Evaluating systems that answer in sentences

Software engineering spent fifty years building the discipline of knowing whether a change made things better or worse: tests, CI, regression suites, the whole apparatus of confidence. Then we started shipping systems whose core component answers in sentences, and most teams quietly abandoned the entire discipline. A prompt gets edited, the engineer tries four questions that used to fail, they pass, and the change ships. Nobody knows what the edit broke, because nothing measures it. I have watched this loop run inside startups and inside serious enterprises, and it is the single most common reason natural-language systems plateau: iterating blind.

The blindness has a specific structure. In deterministic software, a change either breaks the build or it does not, and the test suite localizes the damage. In an LLM system, every change is global. A reworded prompt, a model upgrade, a new chunking strategy, a reranker swap: each one shifts behavior across the entire input distribution at once, improving some answers and degrading others, and the degradations land silently in the cases you did not try. Teams in this state develop a characteristic learned helplessness: they stop touching the system, because the last three times someone touched it, something unrelated got worse and a customer found it first.

The way out is unglamorous: evaluation infrastructure, built with the same seriousness as the test suite, occupying the same place in the development loop: a harness that runs on every meaningful change and answers, in minutes, the question every engineer is actually asking: did I just make this better or worse, and where?

Building one has taught me a few things that the papers tend not to emphasize.

The eval set matters more than the metric, and real failures are where eval sets come from. Synthetic question sets measure the system you imagined; production failures measure the system you have. Every wrong answer a user catches goes into the set with the correct answer attached, and the system can never regress on it unnoticed again. An eval set built this way is the accumulated memory of every way the system has failed, and after a year it is one of the most valuable assets the team owns, worth more than any individual component of the pipeline it tests, all of which will be replaced before the eval set is.

Score the stages. An end-to-end score tells you something is wrong and nothing about what. The question that actually directs engineering effort is which stage failed: did retrieval surface the right material and the model misread it, or did the model never see the evidence at all? Those are different teams’ problems with different fixes. Instrument retrieval and generation separately, and most “the AI is wrong” mysteries decompose into ordinary, fixable engineering.

Be suspicious of your judges. Using a model to grade a model is unavoidable at scale and useful within limits, but it imports the failure modes of the judge into your measurement system. The corrective is human anchoring: sample the judge’s verdicts, have people check them, measure the agreement rate, and treat disagreement as a bug in the harness with the same priority as a bug in the product. The goal is known reliability, so that when the number moves you know whether to believe it.

Wire it into the gate.

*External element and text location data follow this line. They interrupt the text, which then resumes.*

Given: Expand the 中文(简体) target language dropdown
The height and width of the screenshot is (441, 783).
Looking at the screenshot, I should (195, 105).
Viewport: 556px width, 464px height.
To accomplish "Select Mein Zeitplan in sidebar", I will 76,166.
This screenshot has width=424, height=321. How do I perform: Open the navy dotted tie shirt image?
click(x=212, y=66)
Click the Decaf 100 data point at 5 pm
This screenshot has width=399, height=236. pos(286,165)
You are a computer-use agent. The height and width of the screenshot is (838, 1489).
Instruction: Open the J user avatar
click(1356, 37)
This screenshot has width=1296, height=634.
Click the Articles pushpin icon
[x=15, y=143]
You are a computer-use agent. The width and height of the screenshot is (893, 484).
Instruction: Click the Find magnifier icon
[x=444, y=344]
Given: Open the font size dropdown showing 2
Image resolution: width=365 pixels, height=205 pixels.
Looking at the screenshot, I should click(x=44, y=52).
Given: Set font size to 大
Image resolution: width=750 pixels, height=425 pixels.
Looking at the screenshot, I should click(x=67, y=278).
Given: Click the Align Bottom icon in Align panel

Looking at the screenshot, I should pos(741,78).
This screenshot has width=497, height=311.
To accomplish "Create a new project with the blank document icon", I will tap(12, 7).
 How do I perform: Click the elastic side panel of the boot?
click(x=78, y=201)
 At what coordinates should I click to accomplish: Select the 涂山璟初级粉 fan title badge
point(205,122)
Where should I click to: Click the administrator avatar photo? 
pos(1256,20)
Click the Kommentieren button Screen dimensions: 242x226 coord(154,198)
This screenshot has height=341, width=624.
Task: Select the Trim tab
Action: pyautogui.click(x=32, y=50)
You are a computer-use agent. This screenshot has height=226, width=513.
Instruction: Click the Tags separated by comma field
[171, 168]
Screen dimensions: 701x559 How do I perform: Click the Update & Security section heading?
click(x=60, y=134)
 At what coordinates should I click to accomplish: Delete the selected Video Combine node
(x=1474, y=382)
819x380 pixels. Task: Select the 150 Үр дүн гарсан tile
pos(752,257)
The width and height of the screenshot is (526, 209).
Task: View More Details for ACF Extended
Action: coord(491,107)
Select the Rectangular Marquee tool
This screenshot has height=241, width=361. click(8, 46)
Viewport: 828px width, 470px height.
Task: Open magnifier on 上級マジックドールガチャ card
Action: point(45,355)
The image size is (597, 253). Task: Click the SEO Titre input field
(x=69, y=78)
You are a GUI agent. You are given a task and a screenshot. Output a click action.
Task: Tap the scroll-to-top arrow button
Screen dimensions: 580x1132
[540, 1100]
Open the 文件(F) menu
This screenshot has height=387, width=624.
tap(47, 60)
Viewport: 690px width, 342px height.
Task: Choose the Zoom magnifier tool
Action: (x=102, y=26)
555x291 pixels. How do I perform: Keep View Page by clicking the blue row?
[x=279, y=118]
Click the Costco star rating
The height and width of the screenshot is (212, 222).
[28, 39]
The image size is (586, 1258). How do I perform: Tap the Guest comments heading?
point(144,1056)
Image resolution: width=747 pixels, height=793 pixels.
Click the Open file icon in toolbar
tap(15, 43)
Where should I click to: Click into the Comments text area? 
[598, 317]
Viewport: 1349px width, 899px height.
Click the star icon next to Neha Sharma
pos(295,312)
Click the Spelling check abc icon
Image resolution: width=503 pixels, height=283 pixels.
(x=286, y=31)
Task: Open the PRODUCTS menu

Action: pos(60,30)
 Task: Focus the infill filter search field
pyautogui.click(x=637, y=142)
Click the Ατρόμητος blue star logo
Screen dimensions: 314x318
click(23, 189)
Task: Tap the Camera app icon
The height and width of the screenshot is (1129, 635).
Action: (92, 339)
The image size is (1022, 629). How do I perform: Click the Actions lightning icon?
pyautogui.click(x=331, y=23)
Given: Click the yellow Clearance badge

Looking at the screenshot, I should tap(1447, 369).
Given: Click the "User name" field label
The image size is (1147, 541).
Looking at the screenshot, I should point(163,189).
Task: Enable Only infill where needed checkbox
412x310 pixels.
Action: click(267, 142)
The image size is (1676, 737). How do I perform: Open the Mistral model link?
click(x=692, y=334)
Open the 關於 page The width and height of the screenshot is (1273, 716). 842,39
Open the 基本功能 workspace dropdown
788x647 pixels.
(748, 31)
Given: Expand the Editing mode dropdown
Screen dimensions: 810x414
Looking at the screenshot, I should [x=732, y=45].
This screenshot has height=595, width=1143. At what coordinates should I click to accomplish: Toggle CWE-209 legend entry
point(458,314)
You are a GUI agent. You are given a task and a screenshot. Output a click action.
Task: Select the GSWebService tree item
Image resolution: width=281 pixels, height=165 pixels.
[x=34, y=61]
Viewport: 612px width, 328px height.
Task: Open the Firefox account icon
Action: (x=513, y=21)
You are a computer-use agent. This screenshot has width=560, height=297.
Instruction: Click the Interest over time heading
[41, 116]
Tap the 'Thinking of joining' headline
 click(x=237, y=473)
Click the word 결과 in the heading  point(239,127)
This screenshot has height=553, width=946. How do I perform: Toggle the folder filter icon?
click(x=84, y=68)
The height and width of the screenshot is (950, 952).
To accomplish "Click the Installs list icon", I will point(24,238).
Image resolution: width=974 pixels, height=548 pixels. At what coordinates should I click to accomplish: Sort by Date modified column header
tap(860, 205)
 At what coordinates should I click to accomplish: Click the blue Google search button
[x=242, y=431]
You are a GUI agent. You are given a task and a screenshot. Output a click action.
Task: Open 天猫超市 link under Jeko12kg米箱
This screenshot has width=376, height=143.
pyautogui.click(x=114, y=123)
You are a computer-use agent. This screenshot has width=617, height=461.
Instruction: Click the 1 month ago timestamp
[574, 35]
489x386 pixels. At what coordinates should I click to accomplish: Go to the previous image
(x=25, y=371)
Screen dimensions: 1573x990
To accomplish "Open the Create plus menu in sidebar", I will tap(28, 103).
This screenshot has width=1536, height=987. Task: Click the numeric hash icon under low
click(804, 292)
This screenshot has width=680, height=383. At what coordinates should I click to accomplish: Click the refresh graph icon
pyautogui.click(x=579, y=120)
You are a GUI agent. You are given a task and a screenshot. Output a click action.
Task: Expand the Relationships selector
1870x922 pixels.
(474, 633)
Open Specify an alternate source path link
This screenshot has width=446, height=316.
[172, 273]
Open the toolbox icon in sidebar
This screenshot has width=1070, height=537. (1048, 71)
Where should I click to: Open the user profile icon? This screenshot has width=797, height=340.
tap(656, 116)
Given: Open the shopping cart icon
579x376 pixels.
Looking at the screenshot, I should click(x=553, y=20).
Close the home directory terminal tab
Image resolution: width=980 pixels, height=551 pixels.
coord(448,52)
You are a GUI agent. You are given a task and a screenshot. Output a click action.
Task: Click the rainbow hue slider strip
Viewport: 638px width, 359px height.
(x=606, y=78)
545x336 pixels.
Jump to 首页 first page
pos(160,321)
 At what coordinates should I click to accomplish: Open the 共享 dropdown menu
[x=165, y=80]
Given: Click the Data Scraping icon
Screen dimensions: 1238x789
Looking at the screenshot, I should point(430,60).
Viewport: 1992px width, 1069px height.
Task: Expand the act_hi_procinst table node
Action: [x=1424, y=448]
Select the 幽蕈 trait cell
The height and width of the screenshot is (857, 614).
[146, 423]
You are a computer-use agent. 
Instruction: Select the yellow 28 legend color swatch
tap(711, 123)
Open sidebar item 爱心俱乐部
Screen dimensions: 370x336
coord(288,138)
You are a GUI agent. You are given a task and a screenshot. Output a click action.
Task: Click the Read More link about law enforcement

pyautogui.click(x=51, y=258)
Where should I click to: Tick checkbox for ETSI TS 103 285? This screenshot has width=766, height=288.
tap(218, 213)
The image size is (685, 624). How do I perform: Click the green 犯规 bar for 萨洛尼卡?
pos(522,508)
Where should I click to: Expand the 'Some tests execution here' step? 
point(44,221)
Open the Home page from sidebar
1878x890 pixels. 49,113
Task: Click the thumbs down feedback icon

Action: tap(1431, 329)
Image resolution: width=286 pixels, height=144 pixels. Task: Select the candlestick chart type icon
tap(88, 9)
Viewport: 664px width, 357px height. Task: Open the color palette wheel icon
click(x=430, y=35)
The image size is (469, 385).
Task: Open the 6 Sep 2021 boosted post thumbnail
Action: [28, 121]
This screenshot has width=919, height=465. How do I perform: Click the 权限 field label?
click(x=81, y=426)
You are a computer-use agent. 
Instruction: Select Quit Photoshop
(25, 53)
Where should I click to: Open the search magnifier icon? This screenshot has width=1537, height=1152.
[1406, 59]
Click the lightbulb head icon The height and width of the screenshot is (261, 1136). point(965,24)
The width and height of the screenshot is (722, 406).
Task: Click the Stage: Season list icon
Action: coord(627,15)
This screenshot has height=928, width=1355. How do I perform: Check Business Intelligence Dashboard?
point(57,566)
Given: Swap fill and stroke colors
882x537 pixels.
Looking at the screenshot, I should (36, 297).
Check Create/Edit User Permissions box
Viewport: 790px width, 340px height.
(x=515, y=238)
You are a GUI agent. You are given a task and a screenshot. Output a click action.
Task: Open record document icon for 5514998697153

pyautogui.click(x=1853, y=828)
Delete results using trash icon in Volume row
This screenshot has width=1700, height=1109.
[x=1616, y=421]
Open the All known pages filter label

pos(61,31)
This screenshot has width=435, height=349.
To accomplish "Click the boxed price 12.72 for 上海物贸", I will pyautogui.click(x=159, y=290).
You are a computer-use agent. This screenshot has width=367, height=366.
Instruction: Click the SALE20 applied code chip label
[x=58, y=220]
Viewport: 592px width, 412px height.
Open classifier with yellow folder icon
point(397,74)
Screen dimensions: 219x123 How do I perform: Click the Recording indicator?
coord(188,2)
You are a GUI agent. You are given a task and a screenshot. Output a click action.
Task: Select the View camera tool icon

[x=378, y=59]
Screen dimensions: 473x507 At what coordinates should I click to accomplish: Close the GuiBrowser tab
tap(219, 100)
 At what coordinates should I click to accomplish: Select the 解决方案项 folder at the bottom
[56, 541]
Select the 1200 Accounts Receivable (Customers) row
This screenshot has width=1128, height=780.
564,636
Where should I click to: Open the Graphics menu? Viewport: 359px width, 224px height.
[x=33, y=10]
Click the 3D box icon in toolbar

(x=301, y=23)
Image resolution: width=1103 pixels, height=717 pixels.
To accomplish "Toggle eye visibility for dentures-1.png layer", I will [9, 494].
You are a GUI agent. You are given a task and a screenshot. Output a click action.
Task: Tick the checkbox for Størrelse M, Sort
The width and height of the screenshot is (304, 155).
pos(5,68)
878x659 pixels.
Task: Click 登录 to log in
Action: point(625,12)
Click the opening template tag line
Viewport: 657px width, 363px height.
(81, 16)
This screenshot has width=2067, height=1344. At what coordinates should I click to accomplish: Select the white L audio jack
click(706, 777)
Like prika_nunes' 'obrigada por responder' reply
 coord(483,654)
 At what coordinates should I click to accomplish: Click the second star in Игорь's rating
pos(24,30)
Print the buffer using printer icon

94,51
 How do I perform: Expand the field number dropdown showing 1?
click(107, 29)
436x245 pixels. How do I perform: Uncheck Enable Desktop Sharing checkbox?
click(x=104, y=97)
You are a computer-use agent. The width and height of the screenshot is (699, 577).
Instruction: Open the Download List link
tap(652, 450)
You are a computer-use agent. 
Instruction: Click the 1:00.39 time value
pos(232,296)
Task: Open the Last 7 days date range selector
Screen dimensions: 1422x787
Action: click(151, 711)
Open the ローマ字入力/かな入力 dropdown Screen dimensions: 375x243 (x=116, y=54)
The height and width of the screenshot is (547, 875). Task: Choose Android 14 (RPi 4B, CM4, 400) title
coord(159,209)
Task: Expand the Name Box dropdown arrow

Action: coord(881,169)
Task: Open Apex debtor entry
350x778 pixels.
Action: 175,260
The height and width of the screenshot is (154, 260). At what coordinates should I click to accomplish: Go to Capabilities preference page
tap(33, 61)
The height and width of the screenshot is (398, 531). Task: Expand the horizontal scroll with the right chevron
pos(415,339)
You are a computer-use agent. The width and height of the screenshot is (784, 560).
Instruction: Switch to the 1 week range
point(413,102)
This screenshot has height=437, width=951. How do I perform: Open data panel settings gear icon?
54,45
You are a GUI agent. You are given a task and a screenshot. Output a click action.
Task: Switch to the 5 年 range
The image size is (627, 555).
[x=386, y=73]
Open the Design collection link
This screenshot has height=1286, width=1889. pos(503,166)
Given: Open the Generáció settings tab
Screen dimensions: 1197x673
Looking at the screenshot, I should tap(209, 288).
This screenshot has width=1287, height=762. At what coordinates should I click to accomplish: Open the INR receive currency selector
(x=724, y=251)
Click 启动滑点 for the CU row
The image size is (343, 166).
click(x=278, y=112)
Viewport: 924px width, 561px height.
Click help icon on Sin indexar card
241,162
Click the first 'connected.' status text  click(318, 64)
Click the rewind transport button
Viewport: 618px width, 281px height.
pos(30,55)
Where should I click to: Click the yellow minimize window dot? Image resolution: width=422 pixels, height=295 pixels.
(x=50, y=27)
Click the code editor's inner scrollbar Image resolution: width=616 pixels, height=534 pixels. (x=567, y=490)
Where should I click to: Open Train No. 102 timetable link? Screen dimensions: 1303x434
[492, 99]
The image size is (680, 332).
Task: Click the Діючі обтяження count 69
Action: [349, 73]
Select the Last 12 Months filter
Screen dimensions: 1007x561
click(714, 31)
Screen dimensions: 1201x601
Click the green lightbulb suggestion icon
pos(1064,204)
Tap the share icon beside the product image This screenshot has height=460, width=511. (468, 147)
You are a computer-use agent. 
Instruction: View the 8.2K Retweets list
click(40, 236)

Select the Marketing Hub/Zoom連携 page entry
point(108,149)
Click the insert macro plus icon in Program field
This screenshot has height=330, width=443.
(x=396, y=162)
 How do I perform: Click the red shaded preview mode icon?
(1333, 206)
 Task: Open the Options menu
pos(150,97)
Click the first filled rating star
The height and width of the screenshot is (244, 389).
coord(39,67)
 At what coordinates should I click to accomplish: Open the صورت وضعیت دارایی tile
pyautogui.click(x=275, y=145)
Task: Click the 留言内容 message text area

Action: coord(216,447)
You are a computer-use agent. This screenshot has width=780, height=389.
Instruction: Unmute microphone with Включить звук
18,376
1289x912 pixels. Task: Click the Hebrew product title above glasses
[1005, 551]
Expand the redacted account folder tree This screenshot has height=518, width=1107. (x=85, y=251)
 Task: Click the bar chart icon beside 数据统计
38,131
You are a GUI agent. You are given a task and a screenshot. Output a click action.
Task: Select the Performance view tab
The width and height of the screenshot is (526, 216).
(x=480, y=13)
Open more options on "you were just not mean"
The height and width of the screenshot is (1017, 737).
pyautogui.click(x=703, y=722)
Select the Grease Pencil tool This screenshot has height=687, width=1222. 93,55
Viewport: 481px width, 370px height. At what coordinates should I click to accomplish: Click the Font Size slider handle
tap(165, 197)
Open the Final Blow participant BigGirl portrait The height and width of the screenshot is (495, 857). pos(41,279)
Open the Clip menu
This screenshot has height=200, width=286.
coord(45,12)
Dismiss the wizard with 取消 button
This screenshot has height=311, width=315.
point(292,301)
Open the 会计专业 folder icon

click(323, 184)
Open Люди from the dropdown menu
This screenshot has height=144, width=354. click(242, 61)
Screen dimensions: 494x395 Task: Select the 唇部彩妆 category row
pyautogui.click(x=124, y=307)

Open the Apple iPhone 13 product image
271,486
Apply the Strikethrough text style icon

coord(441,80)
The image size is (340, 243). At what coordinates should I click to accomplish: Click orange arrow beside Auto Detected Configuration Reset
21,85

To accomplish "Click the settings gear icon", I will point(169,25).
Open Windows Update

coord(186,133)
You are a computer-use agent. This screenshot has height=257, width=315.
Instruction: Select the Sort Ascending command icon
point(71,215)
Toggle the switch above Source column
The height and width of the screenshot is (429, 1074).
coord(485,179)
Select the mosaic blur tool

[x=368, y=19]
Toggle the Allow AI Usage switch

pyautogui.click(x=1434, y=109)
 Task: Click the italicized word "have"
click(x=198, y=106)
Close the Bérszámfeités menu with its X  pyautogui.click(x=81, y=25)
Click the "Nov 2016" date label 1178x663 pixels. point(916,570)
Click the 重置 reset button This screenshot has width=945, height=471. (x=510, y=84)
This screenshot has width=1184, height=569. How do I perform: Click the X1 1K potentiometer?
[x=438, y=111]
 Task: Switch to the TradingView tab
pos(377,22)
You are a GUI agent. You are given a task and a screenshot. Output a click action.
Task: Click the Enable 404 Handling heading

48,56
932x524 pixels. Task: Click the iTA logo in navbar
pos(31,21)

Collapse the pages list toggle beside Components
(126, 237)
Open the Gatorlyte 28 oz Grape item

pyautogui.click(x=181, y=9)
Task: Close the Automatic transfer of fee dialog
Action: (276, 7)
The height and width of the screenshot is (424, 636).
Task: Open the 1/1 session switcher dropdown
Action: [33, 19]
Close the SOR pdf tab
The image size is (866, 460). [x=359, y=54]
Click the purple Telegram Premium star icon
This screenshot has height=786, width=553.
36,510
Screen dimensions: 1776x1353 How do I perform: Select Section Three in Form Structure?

An eval harness that engineers run by hand when they remember decays into a dashboard nobody reads. The harness earns its keep when it gates releases the way tests gate merges: a change that drops retrieval quality or answer accuracy past threshold does not ship, mechanically, without a human deciding to override. This is also what makes fast iteration safe. The teams with the strongest evaluation move fastest: they can take aggressive changes, swap models the week they release, and know by lunch whether the swap holds.

There is a quieter reason all this matters now. The model layer is improving on someone else’s schedule, and every improvement arrives as an invitation to upgrade. Teams without evaluation experience each upgrade as a leap of faith, and most decline it; they are still running last year’s model out of fear. Teams with evaluation run the harness, read the diff, and decide on evidence.

A product is a system whose owners know how well it answers questions, can prove it, and can tell within the hour when that stops being true.